The research sample includes 13 equity ETFs and two fixed income funds, all of which are passively managed. Among the equity funds, seven have exposure to the Polish equity market, tracking the performance of WSE indices, and six have international exposure, tracking major U.S. and German stock indices—S&P 500, Nasdaq-100, and DAX. The two fixed-income funds replicate the performance of Polish Treasury bond indices (TBSP and GPWB-BWZ). All ETFs in the sample were classified into four peer groups (sub-samples) based on two criteria: investment exposure and the use of leverage: Polish equity funds—non-leveraged (PE-NL ETFs) (6 ETFs), foreign equity funds—non-leveraged (FE-NL ETFs) (4 ETFs), equity funds—leveraged (E-L ETFs) (3 ETFs), and fixed-income funds—Polish government bonds (FI-PGB ETFs) (2 ETFs).

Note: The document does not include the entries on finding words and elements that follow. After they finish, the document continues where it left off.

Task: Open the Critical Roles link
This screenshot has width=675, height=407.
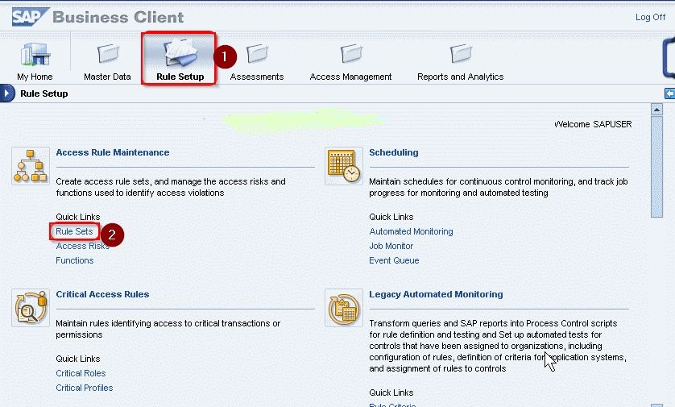Action: click(x=81, y=374)
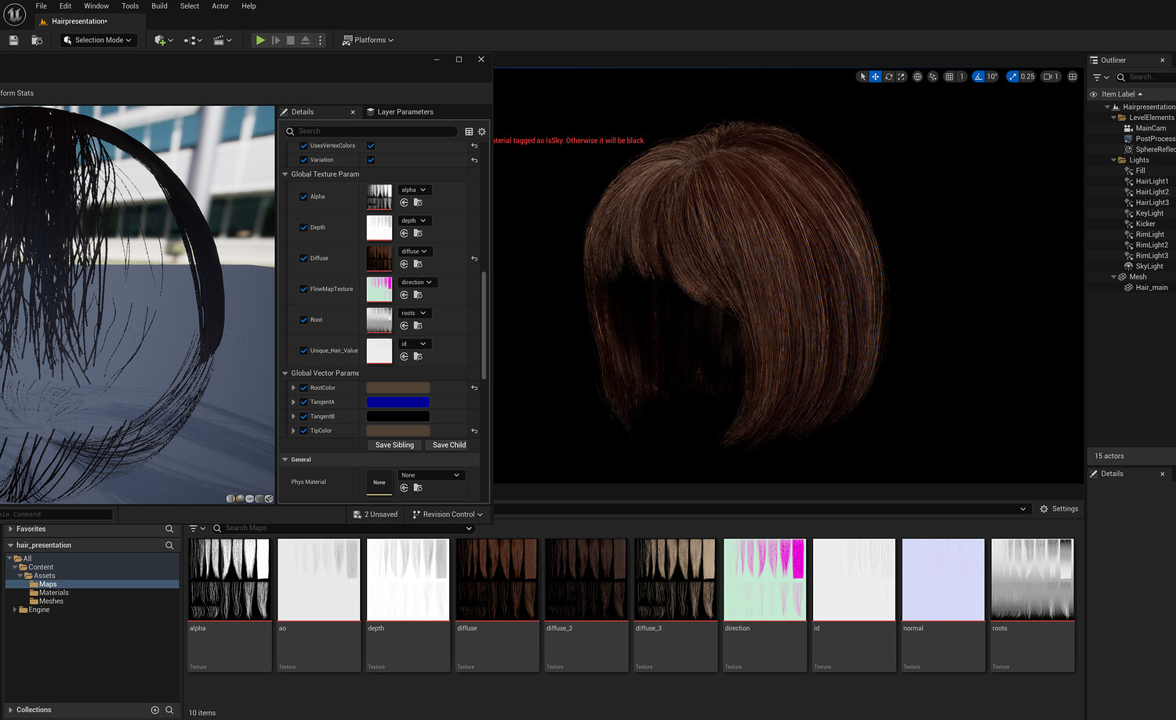Image resolution: width=1176 pixels, height=720 pixels.
Task: Open the roots texture dropdown
Action: point(413,313)
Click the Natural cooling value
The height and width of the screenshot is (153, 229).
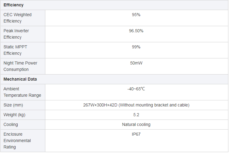(x=136, y=124)
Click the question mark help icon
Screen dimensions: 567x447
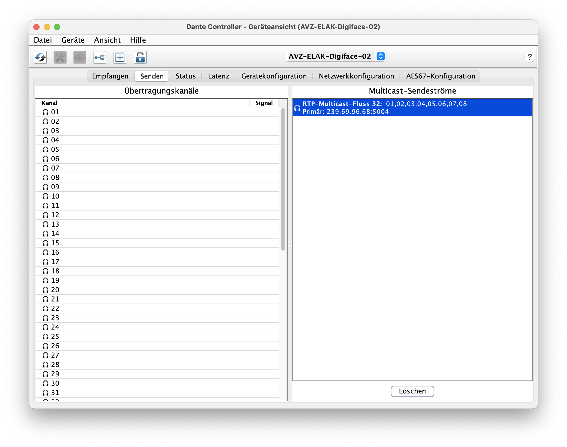529,57
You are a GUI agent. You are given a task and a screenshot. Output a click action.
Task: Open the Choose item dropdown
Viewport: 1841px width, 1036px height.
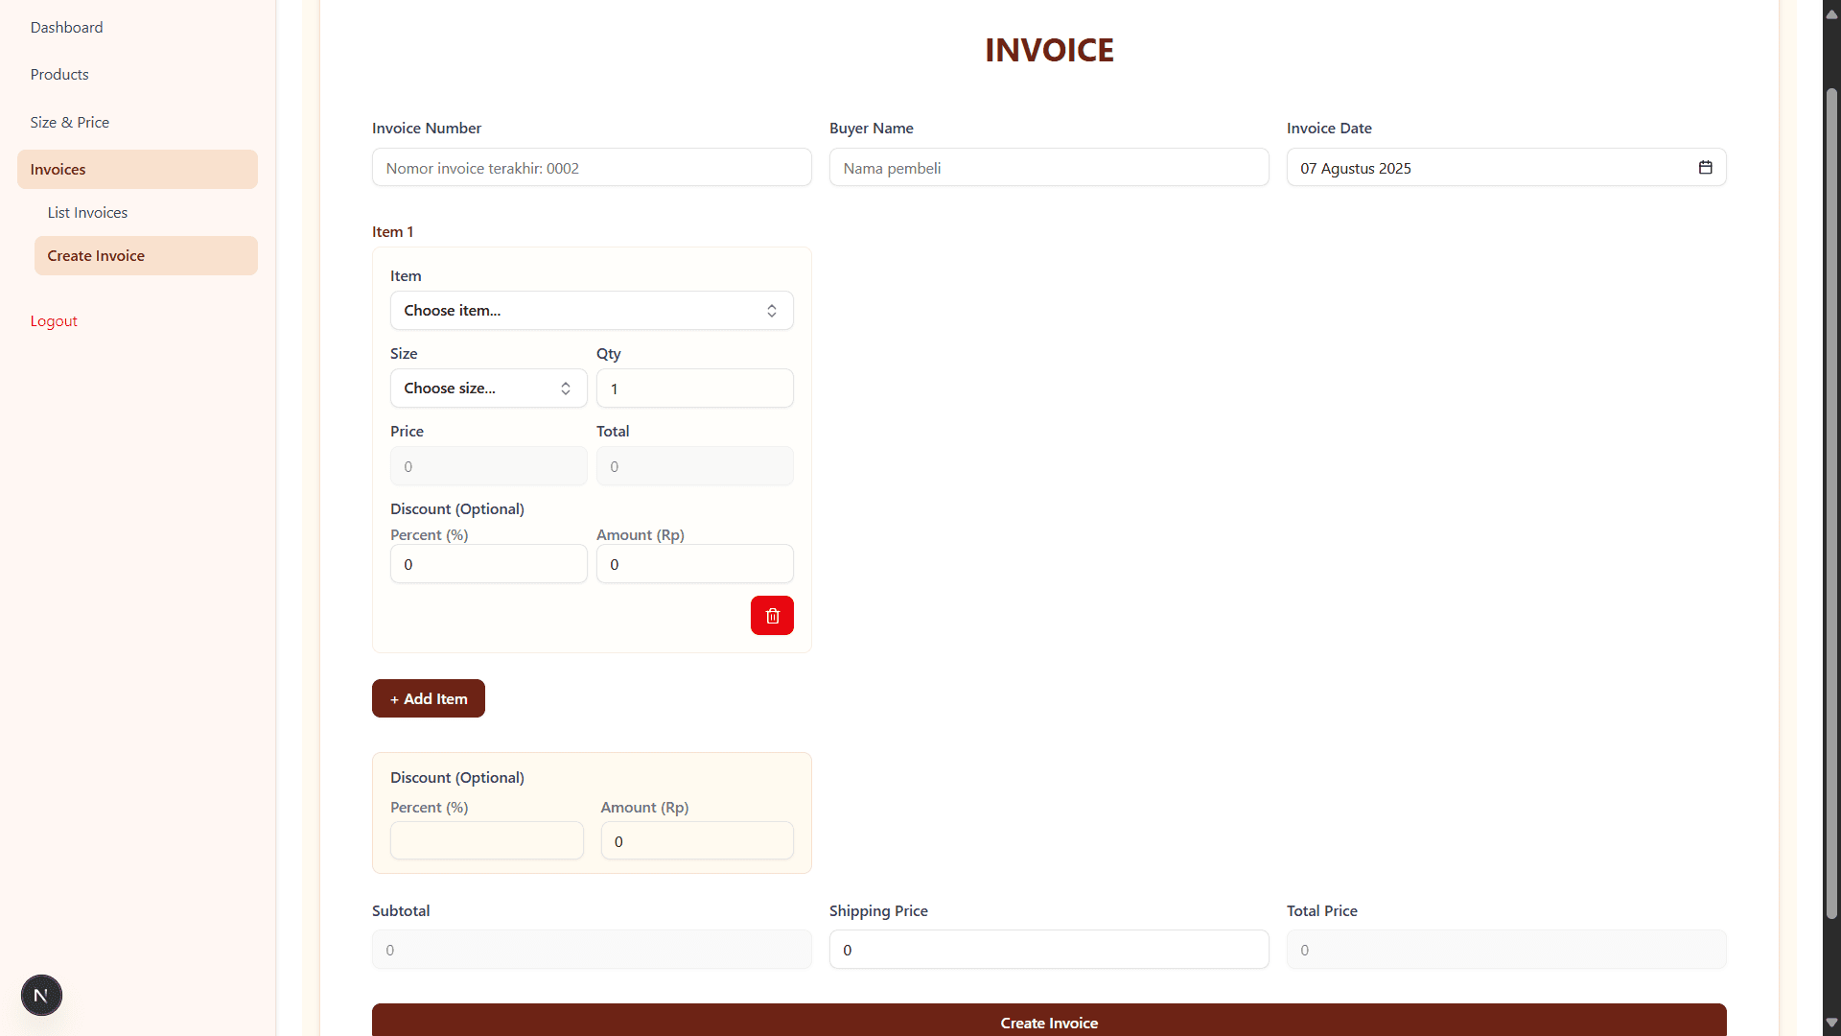[x=591, y=310]
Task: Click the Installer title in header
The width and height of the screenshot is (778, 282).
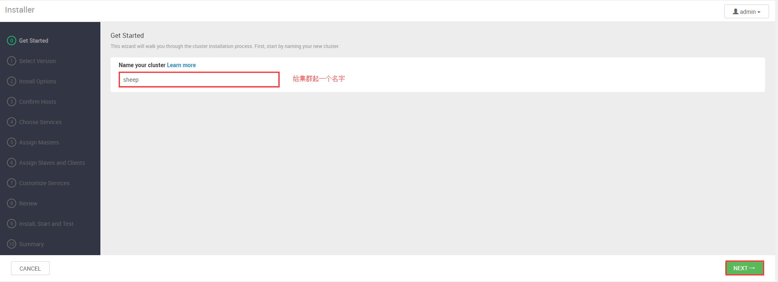Action: 20,10
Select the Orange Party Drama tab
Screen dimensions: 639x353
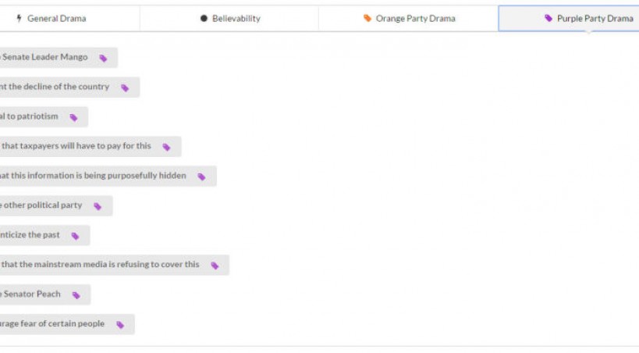(x=409, y=18)
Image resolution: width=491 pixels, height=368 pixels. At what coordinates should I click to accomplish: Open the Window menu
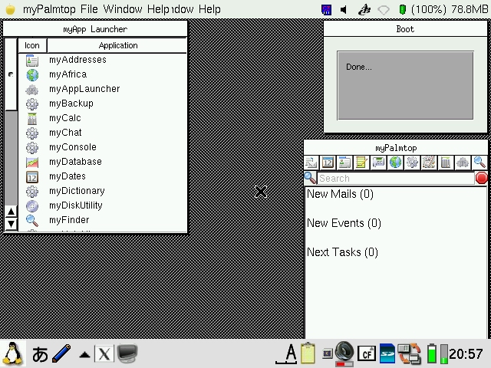(x=123, y=9)
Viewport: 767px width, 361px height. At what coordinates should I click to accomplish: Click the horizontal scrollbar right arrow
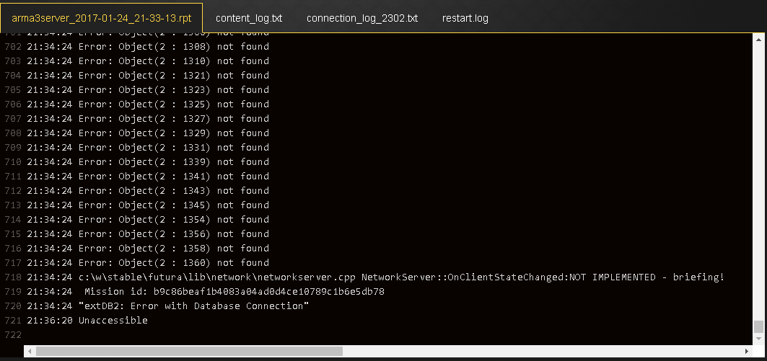[x=747, y=351]
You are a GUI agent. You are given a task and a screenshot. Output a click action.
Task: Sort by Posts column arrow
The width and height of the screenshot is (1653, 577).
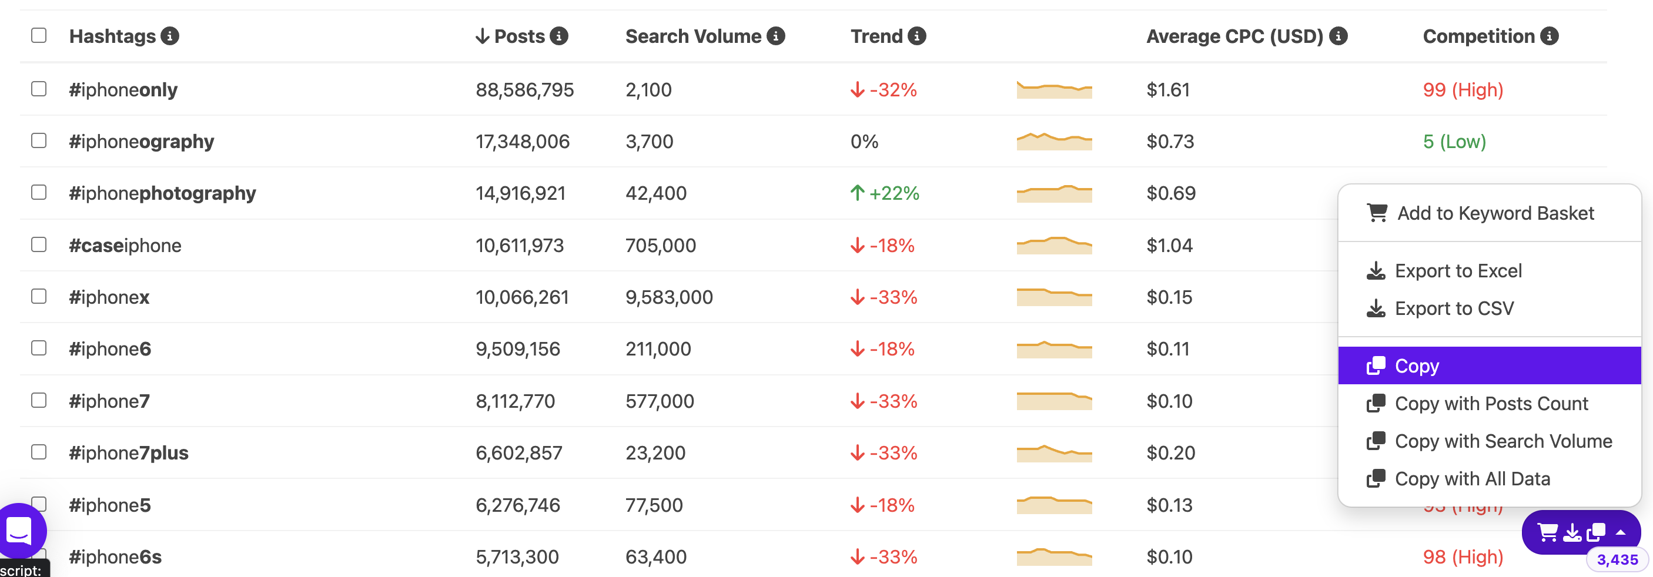(x=483, y=36)
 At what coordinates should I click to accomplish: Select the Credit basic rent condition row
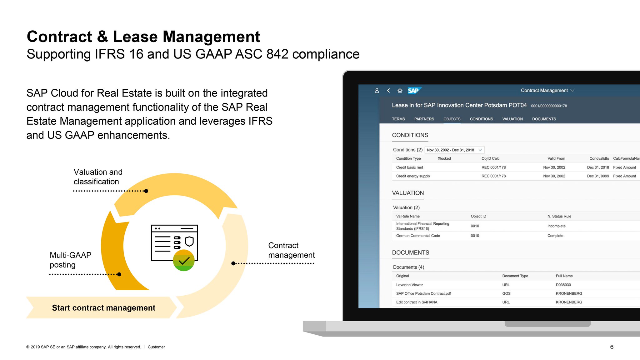tap(409, 168)
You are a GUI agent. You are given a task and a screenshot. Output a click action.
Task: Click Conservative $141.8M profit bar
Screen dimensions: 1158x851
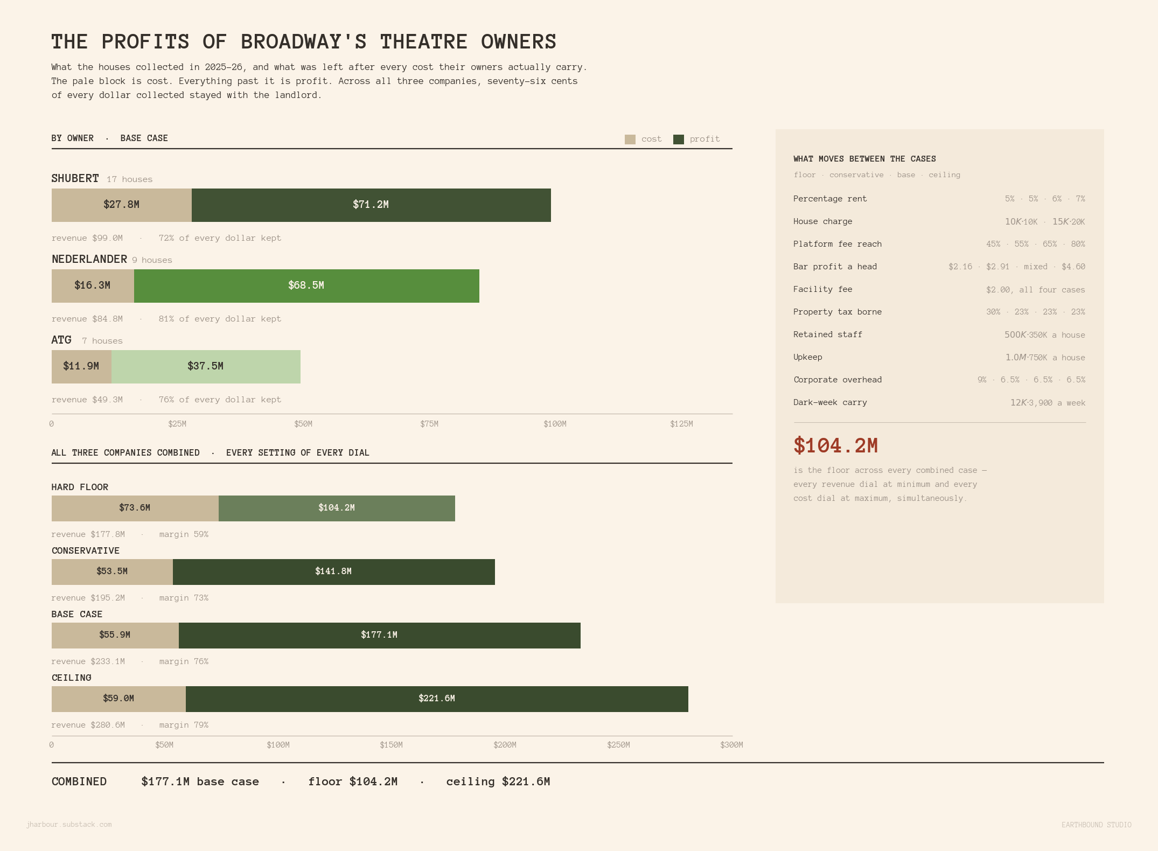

Most of the funds (12) are domestic ETFs (operating in the legal form of closed-end funds) registered in Poland, with the WSE as their primary listing venue, and AgioFunds TFI as their manager. Three ETFs are sub-funds of the foreign open-end investment funds compliant with UCITS Directive. Two of them, still operating, are currently managed by Amundi Asset Management and cross-listed on various European trading platforms, while one—already liquidated—was formerly managed by Lyxor International Asset Management.

4.
Methodology

In our study, we apply the standard methodology, calculating the ETF unit price premium or discount as the percentage deviation between the closing market price and NAV: P/Di,t=Pi,tNAVi,tNAVi,t×100% P/{D_{i,t}} = {{{P_{i,t}} - {NAV_{i,t}}} \over {{NAV_{i,t}}}} \times 100\% where: P/Di,t—value of premium/discount of i ETF in the period t, Pi,t—market price (end-of-the-day) of i ETF in the period t, NAVi,t—net asset value per unit of i ETF in the period t.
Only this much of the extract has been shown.